I'm trying to forecast a large dataset using ARIMA (The data does not have seasonality), I ended up getting an ARIMA(2,1,2) model where the log of volume was taken due to increase in variance over time. The model appears to fit well and the plot of residuals look good. However upon forecasting the model (for 5 years on a monthly basis) the forecast flattens out. I was wondering if this is to be expected given the large volume of data?

The last plot shows the forecasted volume with the confidence intervals plotted. I also would like to know if there is a way to make the last plot look nicer? I have been unable to get a plot of the forecast at the end of the time series data that looks nice.

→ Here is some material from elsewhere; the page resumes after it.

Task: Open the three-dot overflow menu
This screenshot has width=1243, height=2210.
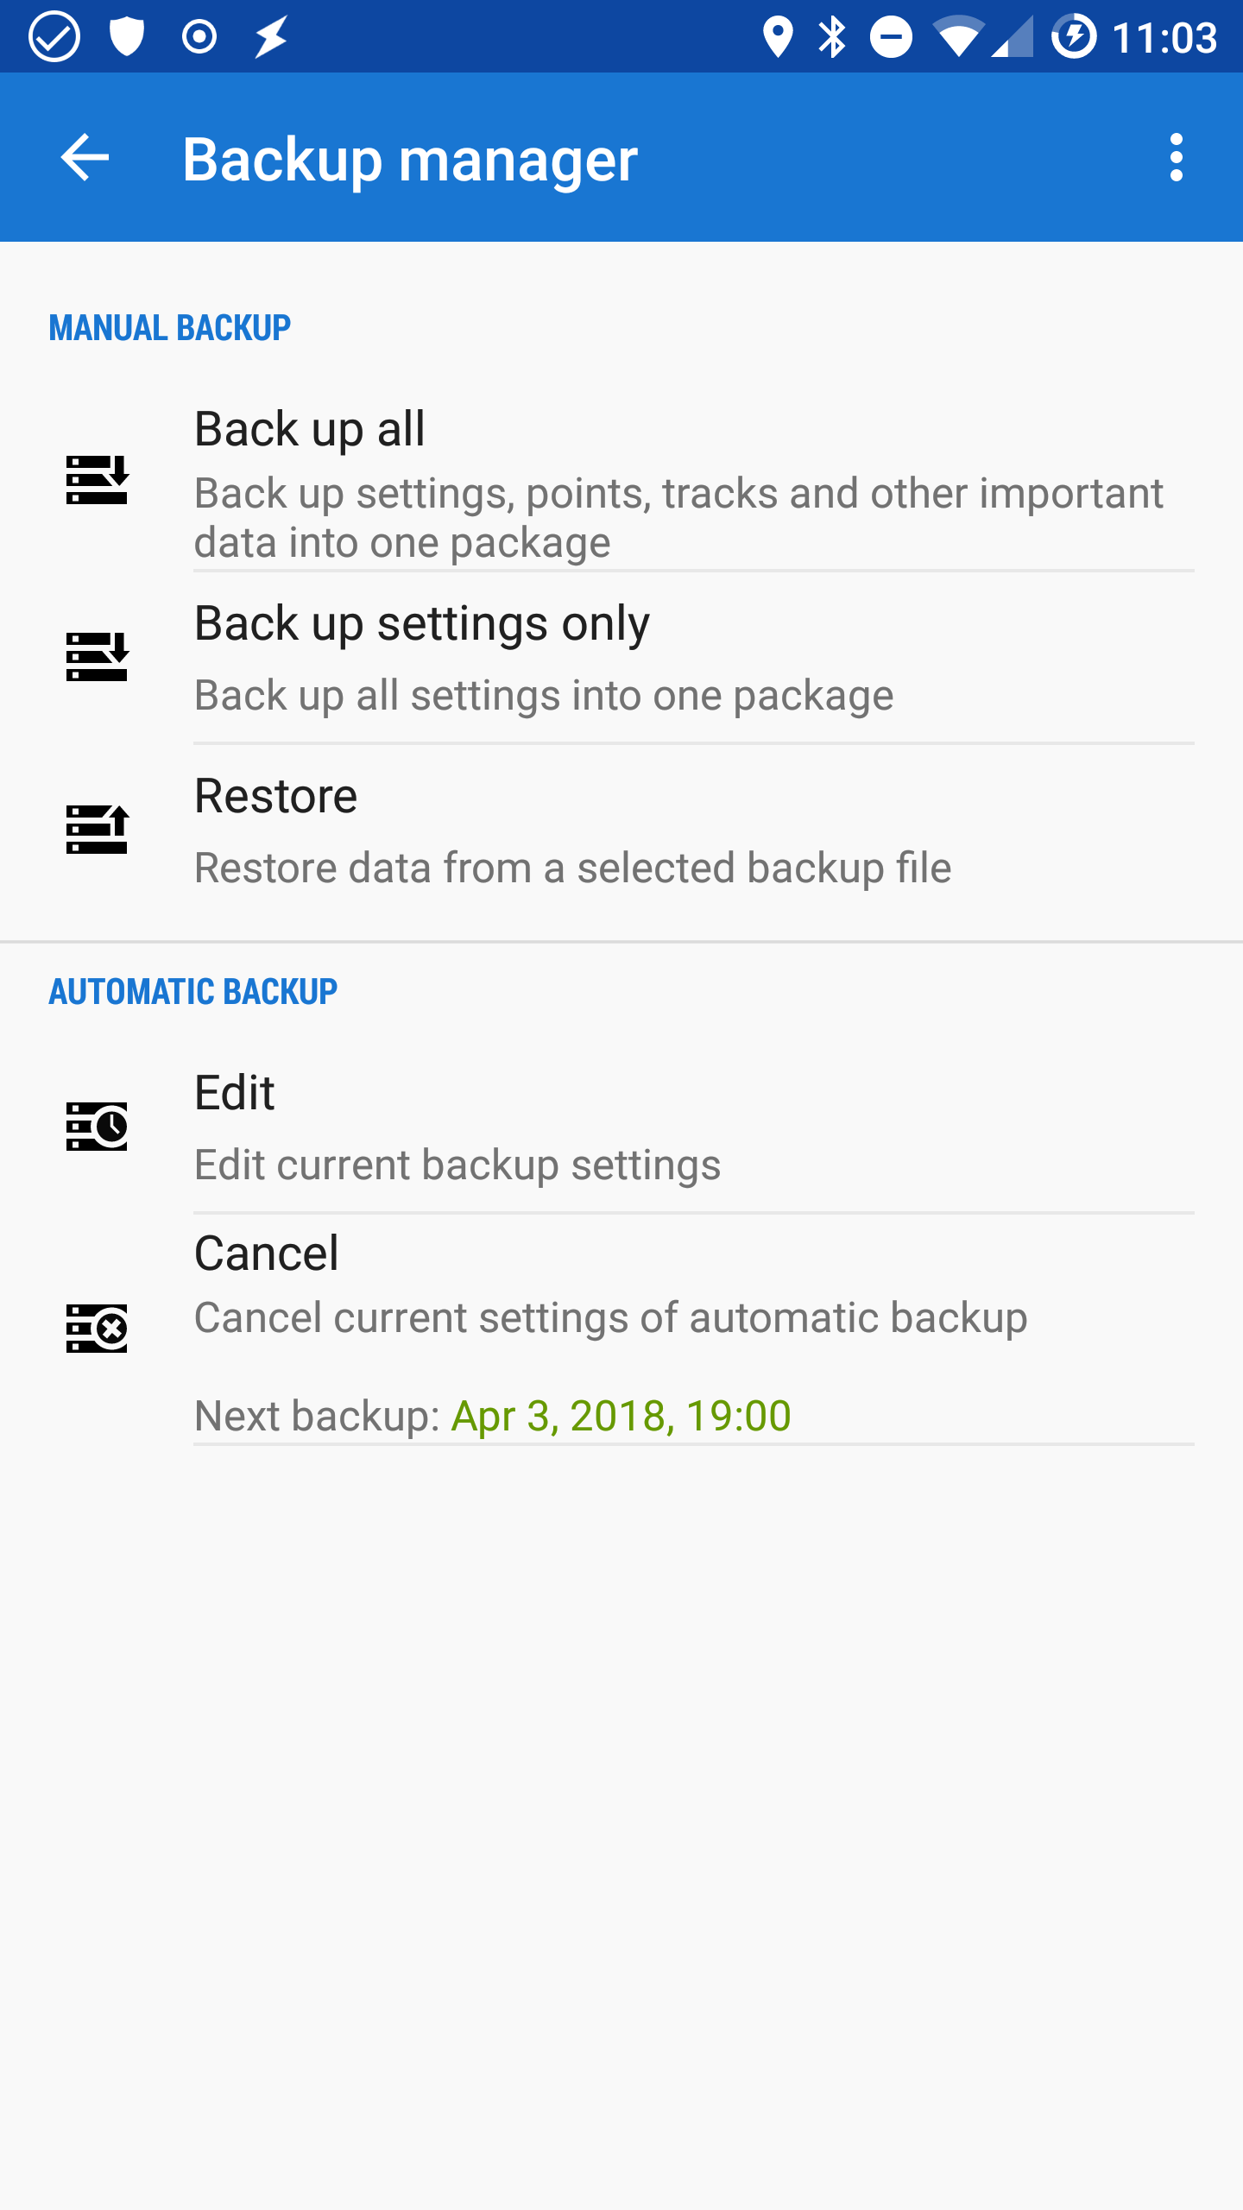Action: (1176, 158)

Here is my code and the excel file:

* Open the file;
data intel_stock;
infile 'path' dlm=',' firstobs=2;   
input Date anydtdte10. Volume;
format Date date10.;
Timeref=_n_;
logvolume = log(Volume);
run;

* Plot the data ;
proc sgplot data=intel_stock;
series x=Timeref y=Volume/markers;  
xaxis values=(1 to 5000 by 1);  
run;
* Variation seems to increase greatly over time, hence we take the log of volume ;

proc sgplot data=intel_stock;
series x=Timeref y=logvolume/markers;   
xaxis values=(1 to 5000 by 1);  
run;
* Plot shows a good amount of variance removed ;

* selecting an ARIMA model ;
proc arima data=intel_stock;
identify var= logvolume(1);
estimate p = 2 q = 2 ;
forecast lead=60 interval=month id=Date out=forecast;
run;

* Merge forecast and volume into the same dataset and remove log from forecast ;
data intel_forecast;
update intel_stock forecast;
by Date;
if Date <= '19APR2021'D  then forecast = "NULL";
else forecast = exp(forecast);
if Date <= '19APR2021'D  then L95 = "NULL";
else L95 = exp(L95);
if Date <= '19APR2021'D  then U95 = "NULL";
else U95 = exp(U95);
run;

* Plot the forecast ;
proc sgplot data=intel_forecast;
series x=Date y=Volume/markers;
series x=Date y=forecast/markers;
series x=Date y=L95;
series x=Date y=U95;    
xaxis values=(1 to 1000000 by 1);   
run; 

https://www.kaggle.com/tosinabase/intel-stock-prices-historical-data-intc

Best Answer

ARIMA models usually flatten out, especially if:

  • you have a nonseasonal model (as here)
  • you have an $\text{ARIMA}(p,1,q)$ model without an intercept where the $\text{ARMA}(p,q)$ model on the increments (i.e., on the differenced series, since you have $d=1$) converges to zero - again, this seems to be the case here.

This is very often the best possible expectation forecast.

We have a number of similar threads that may be helpful.